WHAT YOU ARE ASKED TO DO — Word for word, repeat each entry that follows.

RECORDS FOR PROCESSING —
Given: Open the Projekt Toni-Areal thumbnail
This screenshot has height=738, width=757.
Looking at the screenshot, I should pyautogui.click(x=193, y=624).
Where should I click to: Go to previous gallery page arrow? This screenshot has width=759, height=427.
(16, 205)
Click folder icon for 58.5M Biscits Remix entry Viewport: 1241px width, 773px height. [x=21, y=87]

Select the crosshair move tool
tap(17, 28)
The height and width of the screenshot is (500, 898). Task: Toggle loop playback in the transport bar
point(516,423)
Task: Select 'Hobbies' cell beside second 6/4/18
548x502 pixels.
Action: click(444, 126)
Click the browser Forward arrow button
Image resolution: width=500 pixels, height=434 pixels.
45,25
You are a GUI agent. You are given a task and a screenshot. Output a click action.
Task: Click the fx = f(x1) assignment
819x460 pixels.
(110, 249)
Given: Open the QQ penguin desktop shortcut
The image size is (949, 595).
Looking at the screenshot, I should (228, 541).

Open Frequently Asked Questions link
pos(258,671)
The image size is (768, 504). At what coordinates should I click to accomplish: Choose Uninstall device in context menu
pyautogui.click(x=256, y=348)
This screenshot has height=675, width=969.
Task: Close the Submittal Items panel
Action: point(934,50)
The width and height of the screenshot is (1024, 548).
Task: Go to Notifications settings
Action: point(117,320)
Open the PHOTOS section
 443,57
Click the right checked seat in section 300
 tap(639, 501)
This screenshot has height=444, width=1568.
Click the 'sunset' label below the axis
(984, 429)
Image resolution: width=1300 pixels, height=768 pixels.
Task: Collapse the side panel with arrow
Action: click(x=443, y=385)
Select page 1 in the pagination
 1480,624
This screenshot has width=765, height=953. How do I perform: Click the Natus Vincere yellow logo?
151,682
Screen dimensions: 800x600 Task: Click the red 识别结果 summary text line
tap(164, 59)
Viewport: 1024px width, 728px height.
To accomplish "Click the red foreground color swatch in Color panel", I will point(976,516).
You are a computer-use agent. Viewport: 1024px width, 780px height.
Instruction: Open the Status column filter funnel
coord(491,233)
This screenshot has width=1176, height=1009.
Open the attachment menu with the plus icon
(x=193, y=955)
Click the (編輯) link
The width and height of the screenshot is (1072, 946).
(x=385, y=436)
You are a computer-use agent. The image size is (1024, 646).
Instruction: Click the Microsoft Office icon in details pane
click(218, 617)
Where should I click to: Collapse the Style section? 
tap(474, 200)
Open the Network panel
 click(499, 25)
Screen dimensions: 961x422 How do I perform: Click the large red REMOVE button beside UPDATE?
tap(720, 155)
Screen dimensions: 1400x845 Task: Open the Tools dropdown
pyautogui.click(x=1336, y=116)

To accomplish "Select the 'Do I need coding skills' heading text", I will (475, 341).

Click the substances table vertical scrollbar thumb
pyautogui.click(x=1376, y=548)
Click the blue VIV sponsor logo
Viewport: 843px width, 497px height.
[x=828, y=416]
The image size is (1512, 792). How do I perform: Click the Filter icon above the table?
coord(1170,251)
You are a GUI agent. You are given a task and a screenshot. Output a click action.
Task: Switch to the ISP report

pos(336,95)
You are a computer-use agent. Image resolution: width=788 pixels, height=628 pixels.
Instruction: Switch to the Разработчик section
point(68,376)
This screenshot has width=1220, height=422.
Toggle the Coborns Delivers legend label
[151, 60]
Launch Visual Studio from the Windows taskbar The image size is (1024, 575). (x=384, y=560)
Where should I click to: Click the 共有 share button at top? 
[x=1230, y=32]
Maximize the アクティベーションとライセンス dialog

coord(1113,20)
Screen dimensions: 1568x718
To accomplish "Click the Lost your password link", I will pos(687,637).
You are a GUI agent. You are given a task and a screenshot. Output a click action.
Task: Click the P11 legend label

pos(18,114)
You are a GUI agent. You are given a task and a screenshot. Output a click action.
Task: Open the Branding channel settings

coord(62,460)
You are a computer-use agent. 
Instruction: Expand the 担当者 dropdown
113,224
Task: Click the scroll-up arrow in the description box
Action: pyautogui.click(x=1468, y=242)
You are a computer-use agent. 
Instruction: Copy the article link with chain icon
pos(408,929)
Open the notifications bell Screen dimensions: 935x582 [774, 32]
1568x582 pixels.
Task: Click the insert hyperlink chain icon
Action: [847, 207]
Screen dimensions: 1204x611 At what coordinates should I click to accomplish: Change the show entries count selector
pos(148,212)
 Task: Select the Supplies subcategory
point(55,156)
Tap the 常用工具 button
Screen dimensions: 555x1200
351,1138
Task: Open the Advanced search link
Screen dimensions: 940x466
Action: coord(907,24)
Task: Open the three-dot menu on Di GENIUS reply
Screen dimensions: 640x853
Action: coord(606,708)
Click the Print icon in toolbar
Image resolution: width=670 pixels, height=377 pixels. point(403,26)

SOLUTION TO THIS TASK —
Given: Open the Projekt Toni-Areal thumbnail
This screenshot has height=738, width=757.
Looking at the screenshot, I should pyautogui.click(x=193, y=624).
Where should I click to: Go to previous gallery page arrow? This screenshot has width=759, height=427.
(16, 205)
Click folder icon for 58.5M Biscits Remix entry Viewport: 1241px width, 773px height. [x=21, y=87]

Select the crosshair move tool
tap(17, 28)
The height and width of the screenshot is (500, 898). Task: Toggle loop playback in the transport bar
point(516,423)
Task: Select 'Hobbies' cell beside second 6/4/18
548x502 pixels.
Action: click(444, 126)
Click the browser Forward arrow button
Image resolution: width=500 pixels, height=434 pixels.
45,25
You are a GUI agent. You are given a task and a screenshot. Output a click action.
Task: Click the fx = f(x1) assignment
819x460 pixels.
(110, 249)
Given: Open the QQ penguin desktop shortcut
The image size is (949, 595).
Looking at the screenshot, I should (228, 541).

Open Frequently Asked Questions link
pos(258,671)
The image size is (768, 504). At what coordinates should I click to accomplish: Choose Uninstall device in context menu
pyautogui.click(x=256, y=348)
This screenshot has height=675, width=969.
Task: Close the Submittal Items panel
Action: point(934,50)
The width and height of the screenshot is (1024, 548).
Task: Go to Notifications settings
Action: point(117,320)
Open the PHOTOS section
 443,57
Click the right checked seat in section 300
 tap(639, 501)
This screenshot has height=444, width=1568.
Click the 'sunset' label below the axis
(984, 429)
Image resolution: width=1300 pixels, height=768 pixels.
Task: Collapse the side panel with arrow
Action: click(x=443, y=385)
Select page 1 in the pagination
 1480,624
This screenshot has width=765, height=953. How do I perform: Click the Natus Vincere yellow logo?
151,682
Screen dimensions: 800x600 Task: Click the red 识别结果 summary text line
tap(164, 59)
Viewport: 1024px width, 728px height.
To accomplish "Click the red foreground color swatch in Color panel", I will point(976,516).
You are a computer-use agent. Viewport: 1024px width, 780px height.
Instruction: Open the Status column filter funnel
coord(491,233)
This screenshot has width=1176, height=1009.
Open the attachment menu with the plus icon
(x=193, y=955)
Click the (編輯) link
The width and height of the screenshot is (1072, 946).
(x=385, y=436)
You are a computer-use agent. The image size is (1024, 646).
Instruction: Click the Microsoft Office icon in details pane
click(218, 617)
Where should I click to: Collapse the Style section? 
tap(474, 200)
Open the Network panel
 click(499, 25)
Screen dimensions: 961x422 How do I perform: Click the large red REMOVE button beside UPDATE?
tap(720, 155)
Screen dimensions: 1400x845 Task: Open the Tools dropdown
pyautogui.click(x=1336, y=116)

To accomplish "Select the 'Do I need coding skills' heading text", I will (475, 341).

Click the substances table vertical scrollbar thumb
pyautogui.click(x=1376, y=548)
Click the blue VIV sponsor logo
Viewport: 843px width, 497px height.
[x=828, y=416]
The image size is (1512, 792). How do I perform: Click the Filter icon above the table?
coord(1170,251)
You are a GUI agent. You are given a task and a screenshot. Output a click action.
Task: Switch to the ISP report

pos(336,95)
You are a computer-use agent. Image resolution: width=788 pixels, height=628 pixels.
Instruction: Switch to the Разработчик section
point(68,376)
This screenshot has width=1220, height=422.
Toggle the Coborns Delivers legend label
[151, 60]
Launch Visual Studio from the Windows taskbar The image size is (1024, 575). (x=384, y=560)
Where should I click to: Click the 共有 share button at top? 
[x=1230, y=32]
Maximize the アクティベーションとライセンス dialog

coord(1113,20)
Screen dimensions: 1568x718
To accomplish "Click the Lost your password link", I will pos(687,637).
You are a GUI agent. You are given a task and a screenshot. Output a click action.
Task: Click the P11 legend label

pos(18,114)
You are a GUI agent. You are given a task and a screenshot. Output a click action.
Task: Open the Branding channel settings

coord(62,460)
You are a computer-use agent. 
Instruction: Expand the 担当者 dropdown
113,224
Task: Click the scroll-up arrow in the description box
Action: pyautogui.click(x=1468, y=242)
You are a computer-use agent. 
Instruction: Copy the article link with chain icon
pos(408,929)
Open the notifications bell Screen dimensions: 935x582 [774, 32]
1568x582 pixels.
Task: Click the insert hyperlink chain icon
Action: [847, 207]
Screen dimensions: 1204x611 At what coordinates should I click to accomplish: Change the show entries count selector
pos(148,212)
 Task: Select the Supplies subcategory
point(55,156)
Tap the 常用工具 button
Screen dimensions: 555x1200
351,1138
Task: Open the Advanced search link
Screen dimensions: 940x466
Action: coord(907,24)
Task: Open the three-dot menu on Di GENIUS reply
Screen dimensions: 640x853
Action: coord(606,708)
Click the Print icon in toolbar
Image resolution: width=670 pixels, height=377 pixels. point(403,26)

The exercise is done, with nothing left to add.